Data shown
- - -

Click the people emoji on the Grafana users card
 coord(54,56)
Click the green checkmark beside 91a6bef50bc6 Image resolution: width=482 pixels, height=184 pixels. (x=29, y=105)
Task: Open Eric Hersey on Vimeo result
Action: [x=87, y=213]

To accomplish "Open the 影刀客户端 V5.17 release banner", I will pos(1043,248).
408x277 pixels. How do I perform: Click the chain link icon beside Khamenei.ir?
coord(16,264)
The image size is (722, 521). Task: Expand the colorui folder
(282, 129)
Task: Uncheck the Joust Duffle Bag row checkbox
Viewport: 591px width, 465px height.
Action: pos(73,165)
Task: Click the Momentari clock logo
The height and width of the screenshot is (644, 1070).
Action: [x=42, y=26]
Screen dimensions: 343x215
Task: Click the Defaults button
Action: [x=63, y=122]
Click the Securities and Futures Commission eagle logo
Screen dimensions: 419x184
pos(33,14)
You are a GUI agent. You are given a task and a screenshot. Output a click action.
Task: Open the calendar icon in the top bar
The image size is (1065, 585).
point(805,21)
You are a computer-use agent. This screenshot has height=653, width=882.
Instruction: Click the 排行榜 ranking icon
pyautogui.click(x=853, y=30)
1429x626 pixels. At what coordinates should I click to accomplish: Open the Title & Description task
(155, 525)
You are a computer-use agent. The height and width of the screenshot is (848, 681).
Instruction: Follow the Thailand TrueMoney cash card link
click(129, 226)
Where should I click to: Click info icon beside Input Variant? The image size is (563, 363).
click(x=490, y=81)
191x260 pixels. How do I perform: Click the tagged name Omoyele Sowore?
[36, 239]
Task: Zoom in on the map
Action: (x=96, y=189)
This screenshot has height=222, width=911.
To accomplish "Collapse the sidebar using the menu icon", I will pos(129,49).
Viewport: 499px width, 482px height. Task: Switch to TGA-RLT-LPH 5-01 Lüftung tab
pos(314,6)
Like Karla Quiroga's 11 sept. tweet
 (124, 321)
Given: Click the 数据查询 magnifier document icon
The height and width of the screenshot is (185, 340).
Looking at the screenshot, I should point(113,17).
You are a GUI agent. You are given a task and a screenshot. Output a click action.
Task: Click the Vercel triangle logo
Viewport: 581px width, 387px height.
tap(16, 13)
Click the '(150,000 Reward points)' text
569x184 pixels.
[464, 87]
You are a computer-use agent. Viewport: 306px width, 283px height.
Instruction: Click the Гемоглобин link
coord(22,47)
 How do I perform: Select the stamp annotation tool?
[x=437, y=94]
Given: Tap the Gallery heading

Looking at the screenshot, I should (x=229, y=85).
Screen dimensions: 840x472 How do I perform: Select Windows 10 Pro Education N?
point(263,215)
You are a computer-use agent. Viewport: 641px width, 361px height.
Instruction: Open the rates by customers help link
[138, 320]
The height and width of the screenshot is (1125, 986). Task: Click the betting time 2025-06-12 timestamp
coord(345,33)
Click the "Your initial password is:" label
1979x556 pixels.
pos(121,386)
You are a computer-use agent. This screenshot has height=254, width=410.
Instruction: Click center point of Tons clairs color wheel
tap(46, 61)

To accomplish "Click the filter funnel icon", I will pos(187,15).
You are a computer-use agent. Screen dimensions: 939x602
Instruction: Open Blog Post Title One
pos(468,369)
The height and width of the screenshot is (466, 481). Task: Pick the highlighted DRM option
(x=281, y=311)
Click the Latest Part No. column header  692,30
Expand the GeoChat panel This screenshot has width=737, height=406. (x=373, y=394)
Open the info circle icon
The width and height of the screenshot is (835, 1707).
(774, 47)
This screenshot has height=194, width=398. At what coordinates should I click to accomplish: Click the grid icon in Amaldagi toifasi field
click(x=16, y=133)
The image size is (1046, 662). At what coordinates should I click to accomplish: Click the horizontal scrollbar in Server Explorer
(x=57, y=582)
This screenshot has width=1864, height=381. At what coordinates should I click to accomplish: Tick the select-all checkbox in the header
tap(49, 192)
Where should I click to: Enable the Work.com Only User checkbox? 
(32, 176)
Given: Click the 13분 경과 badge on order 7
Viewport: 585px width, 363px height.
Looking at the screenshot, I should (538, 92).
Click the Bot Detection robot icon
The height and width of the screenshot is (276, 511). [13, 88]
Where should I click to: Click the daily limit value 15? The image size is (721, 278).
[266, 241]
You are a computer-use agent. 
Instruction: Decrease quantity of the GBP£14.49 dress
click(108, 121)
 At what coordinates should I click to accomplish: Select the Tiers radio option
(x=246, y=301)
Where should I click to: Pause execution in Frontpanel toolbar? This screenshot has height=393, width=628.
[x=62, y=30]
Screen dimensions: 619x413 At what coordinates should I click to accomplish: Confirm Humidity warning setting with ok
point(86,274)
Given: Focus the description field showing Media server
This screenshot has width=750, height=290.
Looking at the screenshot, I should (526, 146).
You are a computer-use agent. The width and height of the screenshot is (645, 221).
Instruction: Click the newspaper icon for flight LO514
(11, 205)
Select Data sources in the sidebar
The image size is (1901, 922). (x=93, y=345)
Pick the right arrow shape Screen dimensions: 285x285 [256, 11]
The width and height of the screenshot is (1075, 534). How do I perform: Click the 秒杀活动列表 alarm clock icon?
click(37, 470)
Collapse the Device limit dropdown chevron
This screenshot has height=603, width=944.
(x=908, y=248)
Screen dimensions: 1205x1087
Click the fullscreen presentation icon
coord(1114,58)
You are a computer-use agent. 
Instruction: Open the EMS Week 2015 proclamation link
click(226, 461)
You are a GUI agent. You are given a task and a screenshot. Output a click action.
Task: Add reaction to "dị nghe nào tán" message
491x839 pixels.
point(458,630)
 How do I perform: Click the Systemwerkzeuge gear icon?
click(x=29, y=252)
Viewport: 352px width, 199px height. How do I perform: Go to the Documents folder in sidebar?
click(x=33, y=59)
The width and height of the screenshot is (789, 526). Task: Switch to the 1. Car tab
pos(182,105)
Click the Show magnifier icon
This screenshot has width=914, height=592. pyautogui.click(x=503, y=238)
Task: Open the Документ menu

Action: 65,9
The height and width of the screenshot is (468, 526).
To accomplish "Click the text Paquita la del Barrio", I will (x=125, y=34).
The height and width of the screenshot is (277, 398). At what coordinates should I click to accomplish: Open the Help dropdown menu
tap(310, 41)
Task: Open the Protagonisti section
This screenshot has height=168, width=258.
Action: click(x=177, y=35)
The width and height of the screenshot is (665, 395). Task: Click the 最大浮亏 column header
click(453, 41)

- - -

Your goal
Read the listing above, then copy every line that includes the string "agent".

Solution below
You are a GUI agent. You are given a task and a screenshot. Output a click action.
You are a computer-use agent. This screenshot has height=653, width=882.
You are a computer-use agent. The height and width of the screenshot is (848, 681).
You are a GUI agent. You are given a task and a screenshot. Output a click action.
You are a computer-use agent. Viewport: 306px width, 283px height.
You are a computer-use agent. Viewport: 641px width, 361px height.
You are a computer-use agent. This screenshot has height=254, width=410.
You are a computer-use agent. Screen dimensions: 939x602
You are a computer-use agent. 
You are a computer-use agent. The width and height of the screenshot is (645, 221).
You are a computer-use agent. 
You are a GUI agent. You are given a task and a screenshot. Output a click action.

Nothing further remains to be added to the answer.